■ Given records:
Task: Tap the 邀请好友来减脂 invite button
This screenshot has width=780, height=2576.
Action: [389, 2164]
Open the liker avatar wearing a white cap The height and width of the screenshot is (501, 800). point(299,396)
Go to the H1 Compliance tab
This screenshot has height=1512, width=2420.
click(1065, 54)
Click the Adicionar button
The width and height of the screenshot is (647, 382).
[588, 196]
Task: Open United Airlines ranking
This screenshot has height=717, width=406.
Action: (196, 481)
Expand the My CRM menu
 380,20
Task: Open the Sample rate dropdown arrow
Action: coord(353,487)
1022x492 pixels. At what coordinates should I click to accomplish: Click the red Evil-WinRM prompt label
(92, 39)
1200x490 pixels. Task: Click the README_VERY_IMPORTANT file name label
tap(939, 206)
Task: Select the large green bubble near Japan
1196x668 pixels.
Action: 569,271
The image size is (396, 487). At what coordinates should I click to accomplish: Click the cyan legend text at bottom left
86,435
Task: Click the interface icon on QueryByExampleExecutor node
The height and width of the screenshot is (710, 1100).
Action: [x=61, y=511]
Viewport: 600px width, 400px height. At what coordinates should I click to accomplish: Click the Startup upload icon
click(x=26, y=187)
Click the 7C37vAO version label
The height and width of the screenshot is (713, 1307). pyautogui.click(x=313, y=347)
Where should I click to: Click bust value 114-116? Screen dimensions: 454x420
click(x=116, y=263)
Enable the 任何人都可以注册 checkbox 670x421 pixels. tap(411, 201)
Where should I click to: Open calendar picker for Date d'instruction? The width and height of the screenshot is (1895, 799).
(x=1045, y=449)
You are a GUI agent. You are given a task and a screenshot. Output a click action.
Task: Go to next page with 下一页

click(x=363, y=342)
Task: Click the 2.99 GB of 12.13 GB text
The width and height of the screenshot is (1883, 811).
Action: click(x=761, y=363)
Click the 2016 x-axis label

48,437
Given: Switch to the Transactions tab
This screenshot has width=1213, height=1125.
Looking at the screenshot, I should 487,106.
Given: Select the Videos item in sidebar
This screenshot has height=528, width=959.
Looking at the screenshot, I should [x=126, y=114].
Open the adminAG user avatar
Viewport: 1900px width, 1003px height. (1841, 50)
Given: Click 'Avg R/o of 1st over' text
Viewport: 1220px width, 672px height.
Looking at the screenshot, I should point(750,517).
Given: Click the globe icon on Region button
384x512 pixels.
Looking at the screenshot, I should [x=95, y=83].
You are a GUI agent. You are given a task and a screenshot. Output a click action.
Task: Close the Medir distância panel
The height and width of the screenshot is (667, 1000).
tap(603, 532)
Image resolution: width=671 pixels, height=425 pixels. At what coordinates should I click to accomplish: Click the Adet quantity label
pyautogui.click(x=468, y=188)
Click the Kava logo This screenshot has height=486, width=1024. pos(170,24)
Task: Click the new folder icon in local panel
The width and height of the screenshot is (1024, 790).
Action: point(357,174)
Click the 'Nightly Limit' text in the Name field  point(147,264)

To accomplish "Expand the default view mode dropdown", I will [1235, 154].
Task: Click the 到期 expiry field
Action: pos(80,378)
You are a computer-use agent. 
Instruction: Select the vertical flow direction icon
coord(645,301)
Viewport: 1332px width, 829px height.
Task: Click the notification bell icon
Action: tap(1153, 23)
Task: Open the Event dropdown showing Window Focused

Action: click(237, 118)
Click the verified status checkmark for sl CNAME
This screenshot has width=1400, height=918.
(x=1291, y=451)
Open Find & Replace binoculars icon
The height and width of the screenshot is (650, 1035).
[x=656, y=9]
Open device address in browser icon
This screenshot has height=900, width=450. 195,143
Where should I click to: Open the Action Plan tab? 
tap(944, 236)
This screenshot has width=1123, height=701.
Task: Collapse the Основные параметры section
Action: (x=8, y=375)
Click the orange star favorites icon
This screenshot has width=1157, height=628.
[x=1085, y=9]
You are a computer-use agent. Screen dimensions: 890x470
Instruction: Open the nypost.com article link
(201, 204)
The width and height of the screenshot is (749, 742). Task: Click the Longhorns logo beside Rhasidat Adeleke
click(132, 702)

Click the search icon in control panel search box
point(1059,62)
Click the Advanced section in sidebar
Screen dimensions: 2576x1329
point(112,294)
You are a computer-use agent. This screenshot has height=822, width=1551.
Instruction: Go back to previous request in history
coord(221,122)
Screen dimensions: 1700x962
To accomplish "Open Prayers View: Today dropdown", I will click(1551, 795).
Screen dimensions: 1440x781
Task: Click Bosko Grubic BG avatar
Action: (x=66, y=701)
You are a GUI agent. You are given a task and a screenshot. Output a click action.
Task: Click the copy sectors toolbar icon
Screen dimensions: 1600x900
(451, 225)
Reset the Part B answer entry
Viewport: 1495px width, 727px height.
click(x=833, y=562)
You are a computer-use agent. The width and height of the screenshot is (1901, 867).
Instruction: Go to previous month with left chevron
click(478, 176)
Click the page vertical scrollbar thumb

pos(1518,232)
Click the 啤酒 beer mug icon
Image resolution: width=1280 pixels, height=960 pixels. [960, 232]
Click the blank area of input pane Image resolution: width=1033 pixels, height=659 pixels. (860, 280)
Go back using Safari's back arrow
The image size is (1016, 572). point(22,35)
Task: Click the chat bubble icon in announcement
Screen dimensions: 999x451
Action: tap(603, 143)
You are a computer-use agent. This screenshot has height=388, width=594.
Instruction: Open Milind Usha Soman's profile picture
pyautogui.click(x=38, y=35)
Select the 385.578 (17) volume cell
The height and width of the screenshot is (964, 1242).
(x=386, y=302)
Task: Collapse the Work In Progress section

■ The problem:
All lines above in which the word "bubble" occurs should be identified and copied.

■ Response:
Task: Select the large green bubble near Japan
Task: Click the chat bubble icon in announcement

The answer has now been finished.